EXPLORE THE MATERIAL:
• a. In the text on asthma in dogs below, list the irritants named in the paragraph that begins "According to the American Lung Association."
• b. Rewrite the paragraph in the text on asthma in dogs below that begins "According to the American Lung Association" as a short bulleted list that keeps its main facts.
• c. Go on with the text on asthma in dogs below from its last line, the heading "Can dogs have asthma?"

PASSAGE FOR REVIEW:
Coughing, wheezing, difficulty breathing… any of these symptoms can range from uncomfortable to downright terrifying for someone with asthma. This condition occurs when our lungs don't allow air to flow in and out freely due to inflammation, and the same thing goes for our canine friends. When it comes to our four-legged friends, asthma is more common among cats, but dogs can experience this disease just like the rest of us, especially if they live among certain environmental triggers.
What is asthma?
According to the American Lung Association, asthma is a lung disease that makes the movement of air in and out of your lungs more difficult. This is because the airways are usually inflamed, which makes them extra sensitive to irritants like dust, dander, smoke, certain chemicals, and other things that can trigger a reaction often referred to as an asthma attack. These attacks usually result in symptoms like coughing, wheezing, shortness of breath, or difficulty breathing, and often require intervention from a prescription inhaler to combat symptoms. While asthma is chronic and incurable, living with asthma can be managed, whether you're a person or a canine living with this condition.
Can dogs have asthma?

SUPPLIED DATA:

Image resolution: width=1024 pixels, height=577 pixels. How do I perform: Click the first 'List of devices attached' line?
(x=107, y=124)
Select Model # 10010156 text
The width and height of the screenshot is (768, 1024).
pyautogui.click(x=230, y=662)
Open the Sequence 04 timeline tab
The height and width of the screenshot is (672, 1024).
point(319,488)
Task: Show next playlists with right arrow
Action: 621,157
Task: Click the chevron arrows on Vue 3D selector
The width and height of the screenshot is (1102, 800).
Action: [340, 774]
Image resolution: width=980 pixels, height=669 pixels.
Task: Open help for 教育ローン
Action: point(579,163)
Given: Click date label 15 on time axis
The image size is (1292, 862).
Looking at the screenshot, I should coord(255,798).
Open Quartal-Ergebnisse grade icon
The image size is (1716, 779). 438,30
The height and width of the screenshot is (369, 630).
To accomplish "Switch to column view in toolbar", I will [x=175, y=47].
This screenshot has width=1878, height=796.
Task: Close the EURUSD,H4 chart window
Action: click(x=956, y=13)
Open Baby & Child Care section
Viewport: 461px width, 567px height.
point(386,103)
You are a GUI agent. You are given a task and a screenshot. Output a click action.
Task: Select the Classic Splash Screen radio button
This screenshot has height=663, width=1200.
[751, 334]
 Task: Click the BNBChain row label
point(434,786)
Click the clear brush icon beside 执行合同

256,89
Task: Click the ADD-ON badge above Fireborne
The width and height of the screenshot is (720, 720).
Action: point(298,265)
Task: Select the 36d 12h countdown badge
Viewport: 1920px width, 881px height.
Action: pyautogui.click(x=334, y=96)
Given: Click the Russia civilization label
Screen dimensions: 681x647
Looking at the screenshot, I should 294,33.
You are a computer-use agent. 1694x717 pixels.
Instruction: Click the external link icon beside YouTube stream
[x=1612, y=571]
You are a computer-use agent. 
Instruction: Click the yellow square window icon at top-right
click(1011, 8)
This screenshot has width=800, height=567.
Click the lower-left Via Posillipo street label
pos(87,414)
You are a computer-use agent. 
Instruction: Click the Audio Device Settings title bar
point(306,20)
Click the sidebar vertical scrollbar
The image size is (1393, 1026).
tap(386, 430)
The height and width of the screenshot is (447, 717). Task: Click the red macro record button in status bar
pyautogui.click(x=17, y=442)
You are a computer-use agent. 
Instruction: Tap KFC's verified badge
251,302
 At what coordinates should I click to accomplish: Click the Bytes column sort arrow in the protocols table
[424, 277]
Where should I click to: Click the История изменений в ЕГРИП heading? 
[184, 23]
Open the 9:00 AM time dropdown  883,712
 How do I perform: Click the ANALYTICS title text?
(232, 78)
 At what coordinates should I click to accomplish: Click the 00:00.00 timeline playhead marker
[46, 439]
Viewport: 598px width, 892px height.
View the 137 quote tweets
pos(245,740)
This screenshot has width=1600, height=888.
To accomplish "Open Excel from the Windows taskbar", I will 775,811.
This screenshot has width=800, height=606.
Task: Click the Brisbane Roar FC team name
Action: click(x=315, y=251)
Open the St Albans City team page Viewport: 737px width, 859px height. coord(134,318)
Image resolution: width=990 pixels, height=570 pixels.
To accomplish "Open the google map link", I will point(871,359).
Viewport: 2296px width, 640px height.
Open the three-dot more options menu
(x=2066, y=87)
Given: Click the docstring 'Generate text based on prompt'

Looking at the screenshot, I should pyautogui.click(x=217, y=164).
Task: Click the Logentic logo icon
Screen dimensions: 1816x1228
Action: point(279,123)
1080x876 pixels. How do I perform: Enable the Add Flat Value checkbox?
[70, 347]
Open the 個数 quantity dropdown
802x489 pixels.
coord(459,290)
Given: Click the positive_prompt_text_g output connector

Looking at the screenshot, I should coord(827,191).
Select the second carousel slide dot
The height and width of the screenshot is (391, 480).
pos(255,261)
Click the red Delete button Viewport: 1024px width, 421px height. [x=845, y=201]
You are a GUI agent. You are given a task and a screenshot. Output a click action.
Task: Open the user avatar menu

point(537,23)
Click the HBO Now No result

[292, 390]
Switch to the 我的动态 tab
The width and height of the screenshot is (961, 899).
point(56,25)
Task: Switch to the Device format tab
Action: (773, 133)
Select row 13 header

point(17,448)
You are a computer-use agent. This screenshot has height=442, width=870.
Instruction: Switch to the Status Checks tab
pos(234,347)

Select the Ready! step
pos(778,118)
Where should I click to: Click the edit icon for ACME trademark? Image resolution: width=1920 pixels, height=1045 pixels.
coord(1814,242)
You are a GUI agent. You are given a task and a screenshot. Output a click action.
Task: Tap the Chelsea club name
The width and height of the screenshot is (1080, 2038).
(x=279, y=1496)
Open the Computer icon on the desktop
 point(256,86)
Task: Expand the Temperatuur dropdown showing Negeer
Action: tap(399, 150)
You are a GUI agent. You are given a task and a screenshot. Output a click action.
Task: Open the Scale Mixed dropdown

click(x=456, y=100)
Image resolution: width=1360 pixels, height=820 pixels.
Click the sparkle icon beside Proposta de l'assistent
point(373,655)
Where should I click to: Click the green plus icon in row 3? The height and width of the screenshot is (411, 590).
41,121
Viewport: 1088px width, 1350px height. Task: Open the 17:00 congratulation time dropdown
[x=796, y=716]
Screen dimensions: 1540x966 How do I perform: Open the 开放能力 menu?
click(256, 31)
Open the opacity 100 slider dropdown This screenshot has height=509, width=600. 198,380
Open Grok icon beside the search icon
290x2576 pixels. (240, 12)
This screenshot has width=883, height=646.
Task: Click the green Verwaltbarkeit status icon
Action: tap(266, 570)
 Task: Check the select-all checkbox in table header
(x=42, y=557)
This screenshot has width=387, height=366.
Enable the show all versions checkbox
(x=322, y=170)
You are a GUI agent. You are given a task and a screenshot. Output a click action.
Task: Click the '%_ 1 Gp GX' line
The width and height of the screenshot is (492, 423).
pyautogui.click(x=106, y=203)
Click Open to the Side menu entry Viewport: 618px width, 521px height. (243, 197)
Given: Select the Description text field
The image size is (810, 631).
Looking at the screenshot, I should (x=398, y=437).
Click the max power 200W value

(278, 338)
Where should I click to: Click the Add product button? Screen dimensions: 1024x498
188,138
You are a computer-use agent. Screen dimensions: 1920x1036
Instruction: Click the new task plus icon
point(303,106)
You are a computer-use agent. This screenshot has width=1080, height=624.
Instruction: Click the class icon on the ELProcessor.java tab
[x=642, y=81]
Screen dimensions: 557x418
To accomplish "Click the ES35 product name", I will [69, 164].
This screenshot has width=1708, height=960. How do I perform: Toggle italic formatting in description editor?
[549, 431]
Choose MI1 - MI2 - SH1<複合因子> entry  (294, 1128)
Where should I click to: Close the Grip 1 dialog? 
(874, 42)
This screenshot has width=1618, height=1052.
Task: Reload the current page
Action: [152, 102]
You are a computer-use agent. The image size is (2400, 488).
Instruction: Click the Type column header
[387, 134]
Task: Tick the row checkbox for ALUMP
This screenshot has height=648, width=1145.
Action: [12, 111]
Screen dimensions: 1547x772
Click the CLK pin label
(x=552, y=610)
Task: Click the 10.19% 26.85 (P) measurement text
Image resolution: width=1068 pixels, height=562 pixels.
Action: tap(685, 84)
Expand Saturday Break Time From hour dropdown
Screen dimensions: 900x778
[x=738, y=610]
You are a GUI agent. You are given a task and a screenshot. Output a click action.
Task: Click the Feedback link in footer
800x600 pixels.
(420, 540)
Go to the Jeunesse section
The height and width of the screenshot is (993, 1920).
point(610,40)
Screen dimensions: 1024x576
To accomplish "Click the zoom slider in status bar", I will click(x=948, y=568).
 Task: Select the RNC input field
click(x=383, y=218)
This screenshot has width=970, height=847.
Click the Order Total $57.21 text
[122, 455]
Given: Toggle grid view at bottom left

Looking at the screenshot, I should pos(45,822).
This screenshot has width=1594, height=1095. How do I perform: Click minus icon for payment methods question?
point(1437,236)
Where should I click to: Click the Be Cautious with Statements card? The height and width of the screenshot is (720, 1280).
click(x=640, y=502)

LIST OF ANSWERS:
• a.
- dust
- dander
- smoke
- certain chemicals

• b.
- Asthma is a lung disease that makes it harder for air to move in and out of the lungs.
- The airways are usually inflamed, which makes them extra sensitive to irritants such as dust, dander, smoke and certain chemicals.
- These irritants can trigger an asthma attack, which usually brings coughing, wheezing, shortness of breath or difficulty breathing.
- Attacks often require a prescription inhaler to combat symptoms.
- Asthma is chronic and incurable, but it can be managed in both people and dogs.

• c.
The short answer to this inquiry is yes, dogs can have asthma. Metzger Animal Hospital in State College, Pennsylvania states that, much like people, dogs can be sensitive to environmental allergens, which can result in asthma when inhaled over time. Rather than asthma, however, this condition in dogs is usually known as allergic bronchitis, because it's believed to be caused by inhaling an irritant, rather than something inherited from birth. While feline bronchitis is fairly common, allergic bronchitis in dogs isn't seen quite as often but does occur among some canines.
When dogs do experience asthma, their symptoms are similar to those in people, namely shortness of breath or difficulty breathing, hacking, and open-mouthed breathing for an extended period of time. Additionally, some dogs may refuse cardiovascular exercise like walking if their allergic bronchitis is bad, while others can be seen refusing meals, acting lethargic, or may even have pale bluish gums.
How to treat asthma in dogs
Since allergic bronchitis is caused by environmental allergens, the best course of treatment is going to be prevention. This will, of course, require you to pinpoint the exact allergen that's triggering the asthma-like reaction in your canine friend, so if you notice persistent coughing or difficulty breathing around certain things, like cigarette smoke or around certain types of plants that may distribute pollen, keep your dog as well-removed from those irritants as possible. If you suspect that your dog might have asthma, consult your veterinarian, who may be able to properly diagnose her after taking X-rays of her chest and lung area. Your doctor may recommend a change in your dog's diet if the allergens are attributed to food ingredients, or may move forward with antigen or anti-inflammatory shots, depending on your dog's specific needs.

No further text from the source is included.